Outlook 2003 Bypass Flaw Reported

Security researchers have discovered a vulnerability in the Microsoft Outlook 2003 software that could allow malicious hackers to perform illegal actions through e-mails.

According to an alert
from Secunia, the flaw could let attackers sneak past the security settings in the Outlook 2003 e-mail program and attempt to load harmful code to vulnerable PCs.

Outlook 2003, the latest iteration of Microsoft’s desktop software, is designed to protect the user by opening mails in a restricted security zone to prevent the use of active scripting or download of harmful files.

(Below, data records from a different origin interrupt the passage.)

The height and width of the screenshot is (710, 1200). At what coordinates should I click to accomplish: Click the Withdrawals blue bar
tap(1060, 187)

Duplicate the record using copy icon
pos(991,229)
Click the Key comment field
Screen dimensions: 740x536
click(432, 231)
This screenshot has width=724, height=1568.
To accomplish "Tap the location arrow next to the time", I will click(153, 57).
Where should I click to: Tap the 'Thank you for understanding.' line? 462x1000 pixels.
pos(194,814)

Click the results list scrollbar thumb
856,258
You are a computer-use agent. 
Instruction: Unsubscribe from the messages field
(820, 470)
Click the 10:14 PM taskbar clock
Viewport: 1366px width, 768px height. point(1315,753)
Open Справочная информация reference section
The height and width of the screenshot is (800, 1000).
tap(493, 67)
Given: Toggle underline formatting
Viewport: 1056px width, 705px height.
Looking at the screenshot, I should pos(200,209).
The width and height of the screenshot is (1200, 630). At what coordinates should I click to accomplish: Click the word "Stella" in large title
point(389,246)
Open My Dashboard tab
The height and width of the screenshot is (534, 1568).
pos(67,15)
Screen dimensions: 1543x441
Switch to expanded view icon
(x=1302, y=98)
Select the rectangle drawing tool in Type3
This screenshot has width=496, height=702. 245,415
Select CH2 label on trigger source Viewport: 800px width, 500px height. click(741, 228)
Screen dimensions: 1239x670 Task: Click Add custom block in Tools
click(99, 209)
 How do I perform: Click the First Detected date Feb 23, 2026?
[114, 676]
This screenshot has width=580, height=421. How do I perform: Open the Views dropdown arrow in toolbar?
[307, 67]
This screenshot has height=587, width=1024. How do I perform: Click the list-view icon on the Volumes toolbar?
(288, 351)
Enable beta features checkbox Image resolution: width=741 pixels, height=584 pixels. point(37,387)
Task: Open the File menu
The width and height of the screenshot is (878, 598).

However, according to the Secunia alert, it is possible to bypass the security settings by embedding an OLE Object with reference to a Windows media file in a Rich Text Format (RTF) message.

“This can be exploited to start a download sequence of arbitrary files, which in turn causes Internet Explorer to prompt the user whether to download the file,” according to the alert, which carries a “moderately critical” rating.

Combined with another flaw that deals with “Predictable File Location Weakness,” Secunia said it was possible to launch the malicious file without any warning.

Affected software include Outlook 2003, Office 2003 Student and Teacher Edition, Office 2003 Standard Edition, Office 2003 Small Business Edition and Office 2003 Professional Edition.

The company recommends that users filter HTML and RTF messages until a
fix is issued by the software giant.